Siding with the Pentagon and Justice Department against the State Department, President Bush declares the Geneva Conventions invalid with regard to conflicts with al-Qaeda and the Taliban. Secretary of State Colin Powell urges Bush to reconsider, saying that while Geneva does not apply to al-Qaeda terrorists, making such a decision for the Taliban—the putative government of Afghanistan—is a different matter. Such a decision could put US troops at risk. Both Defense Secretary Donald Rumsfeld and Joint Chiefs chairman General Richard B. Myers support Powell’s position. Yet another voice carries more weight with Bush: John Yoo, a deputy in the Justice Department’s Office of Legal Counsel (OLC—see October 23, 2001). Yoo says that Afghanistan is a “failed state” without a functional government, and Taliban fighters are not members of an army as such, but members of a “militant, terrorist-like group” (see January 9, 2002). White House counsel Alberto Gonzales agrees with Yoo in a January 25 memo, calling Yoo’s opinion “definitive.” The Gonzales memo concludes that the “new kind of war” Bush wants to fight should not be equated with Geneva’s “quaint” privileges granted to prisoners of war, or the “strict limitations” they impose on interrogations (see January 25, 2002). Military lawyers dispute the idea that Geneva limits interrogations to recitals of name, rank, and serial number, but their objections are ignored. For an OLC lawyer to override the judgment of senior Cabinet officials is unprecedented. OLC lawyers usually render opinions on questions that have already been deliberated by the legal staffs of the agencies involved. But, perhaps because OLC lawyers like Yoo give Bush the legal opinions he wants, Bush grants that agency the first and last say in matters such as these. “OLC was definitely running the show legally, and John Yoo in particular,” a former Pentagon lawyer will recall. “Even though he was quite young, he exercised disproportionate authority because of his personality and his strong opinions.” Yoo is also very close to senior officials in the office of the vice president and in the Pentagon’s legal office. (Golden 10/24/2004)
Undermining, Cutting out Top Advisers - Cheney deliberately cuts out the president’s national security counsel, John Bellinger, because, as the Washington Post will later report, Cheney’s top adviser, David Addington, holds Bellinger in “open contempt” and does not trust him to adequately push for expanded presidential authority (see January 18-25, 2002). Cheney and his office will also move to exclude Secretary of State Colin Powell from the decision-making process, and, when the media learns of the decision, will manage to shift some of the blame onto Powell (see January 25, 2002). (Gellman and Becker 6/24/2007)
Final Decision - Bush will make his formal final declaration three weeks later (see February 7, 2002).

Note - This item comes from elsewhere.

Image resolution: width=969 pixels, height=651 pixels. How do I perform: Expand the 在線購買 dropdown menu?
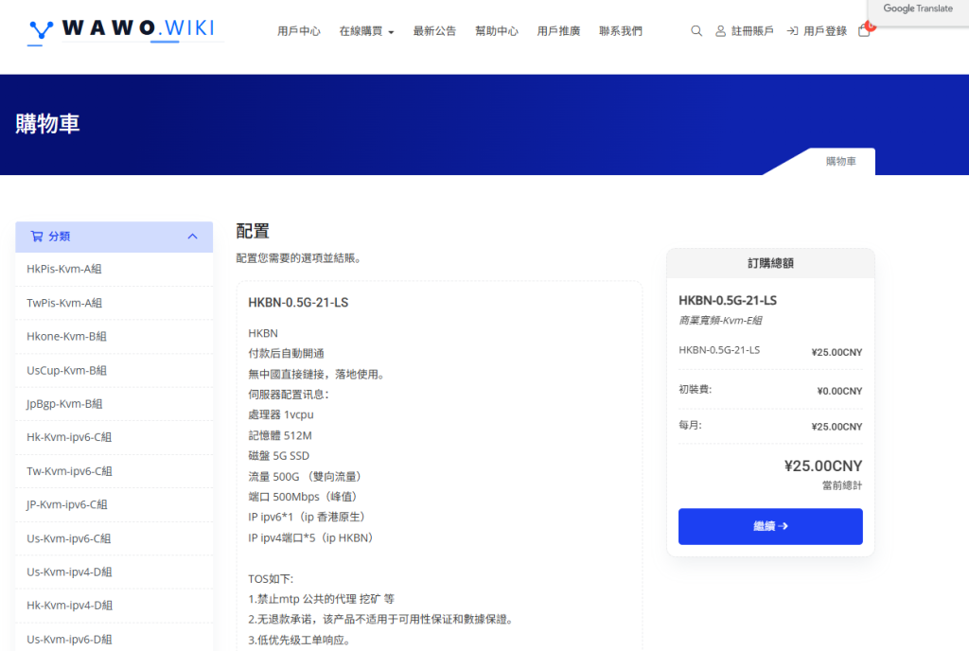(x=366, y=31)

Defense Secretary Rumsfeld sends a memo to Joint Chiefs of Staff Chairman General Richard Myers informing him that Bush has declared the Geneva Conventions invalid with regard to conflicts with al-Qaeda and the Taliban (see January 18-25, 2002). In this “Memorandum for Chairman of the Joint Chiefs of Staff,” Rumsfeld states: “The United States has determined that al-Qaeda and Taliban individuals under the control of the Department of Defense are not entitled to prisoner of war status for purposes of the Geneva Conventions of 1949.” Nevertheless, “[t]he Combatant Commanders shall, in detaining al-Qaeda and Taliban individuals under the control of the Department of Defense, treat them humanely and, to the extent appropriate and consistent with military necessity, in a manner consistent with the principles of the Geneva Conventions of 1949.” (US Department of Defense 1/19/2002 pdf file) The same day, the memorandum is disseminated as an order by the Joint Chiefs of Staff. (Chairman of the Joint Chiefs of Staff 1/19/2002 pdf file)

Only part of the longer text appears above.